I don't intend to resume contact with her on a social level, but I am at a loss about how to handle family events, especially if it gets to a point where I remove her as a supervisor at work. . .
Gossiping about me to work colleagues and family members (this has been confirmed to me by a mutual friend/peer)
I'd take immediate steps to get assigned to another supervisor. Most companies of any notable size, wouldn't allow a situation where a supervisor and a direct report have some familial relationship. For the long run, no good can come from her being your supervisor.
How close is your partner to his cousin (your supervisor?) (i.e. how often would you anticipate minimal contact?)
I'm glad you are seeing a therapist. It is really helpful to have someone to discuss issues with.
Even if you remove BPD from the situation, workplace gossip is a common problem and even large companies that "talk the talk" of fairness and objectivity, don't "walk the walk".
I would recommend the following:- Get a different supervisor ASAP(as you referenced it is possible)
- Keep a CYA file and document all work situations with your current supervisor. (date, time, event, witnesses, etc.)
- Be a bit more diligent in regard to your work performance, so as to present a profile of the ideal employee (productivity, not spending too much time socializing, etc.)

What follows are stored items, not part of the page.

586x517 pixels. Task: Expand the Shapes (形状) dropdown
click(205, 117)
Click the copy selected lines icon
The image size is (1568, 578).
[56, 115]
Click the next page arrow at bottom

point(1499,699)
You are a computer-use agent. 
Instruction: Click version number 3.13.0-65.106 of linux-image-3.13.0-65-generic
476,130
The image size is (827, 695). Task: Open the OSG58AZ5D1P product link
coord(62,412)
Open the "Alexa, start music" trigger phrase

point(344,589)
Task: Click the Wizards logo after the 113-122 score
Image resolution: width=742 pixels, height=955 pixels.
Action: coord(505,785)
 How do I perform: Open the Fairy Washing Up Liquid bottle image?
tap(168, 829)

- The BIFF RESPONSE might be helpful in the work environment
- MEDIUM CHILL might be helpful in social situations.
It is good that your husband is supportive. One goal would be to unite with establishing and enforcing common boundaries with your husband's cousin. With common boundaries, you have the best chance of preserving your sanity and shutting down and/or minimizing the drama associated with this person.